In summary: Without positional confounds, Transformers are a powerhouse at retrieval. Length generalization is effortless. At or above 2, head dimension does not limit retrieval capacity at all. Retrieval is geometry-driven and contains three mechanisms: separation (of hidden state geometry into a dense spherical code), projection (of the code from the hidden state), and amplification (to sharpen/saturate softmax).
Some other fun implications:
- Models can represent features in dense spherical codes, not just orthogonal axes or superpositions.
- Retrieval heads appear to cripple their own gradients upon formation.
- Mainstream positional encodings aren't designed with retrieval in mind, and are antagonistic to it. Followup experiments hint that simply including a PE is catastrophic for retrieval.
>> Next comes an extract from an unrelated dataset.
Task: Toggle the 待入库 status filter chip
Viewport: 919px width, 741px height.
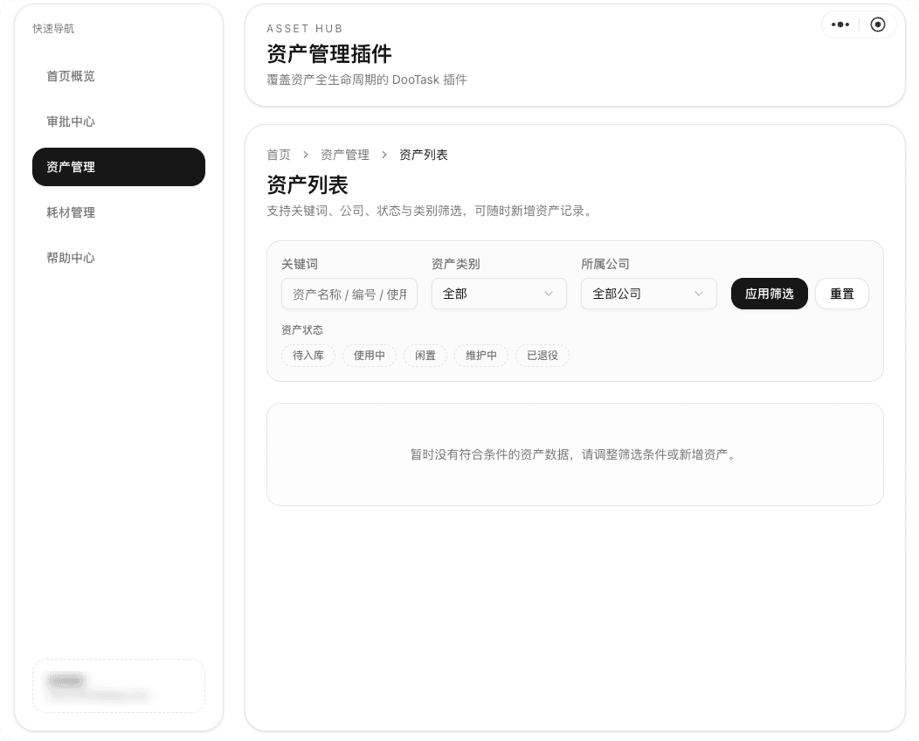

- Length generalization failures should be mostly PEs warping the learned code so separations become alignments and alignments become separations.
- "Out-of-distribution" can be seen as "never accounted for in the spherical code". If it hasn't been seen it cannot be separated, and if it hasn't been separated it cannot be distinguished.
Preprint here: https://zenodo.org/records/19359748 (Still fishing for an arXiv endorsement...)
Github repo here: https://github.com/tmaselko/paper-attncap
You can replicate the headline results in five minutes on a 4090, or the whole paper in 20-30 hours if so inclined.
I'd be happy to answer any questions, I'm kinda starved for feedback on this.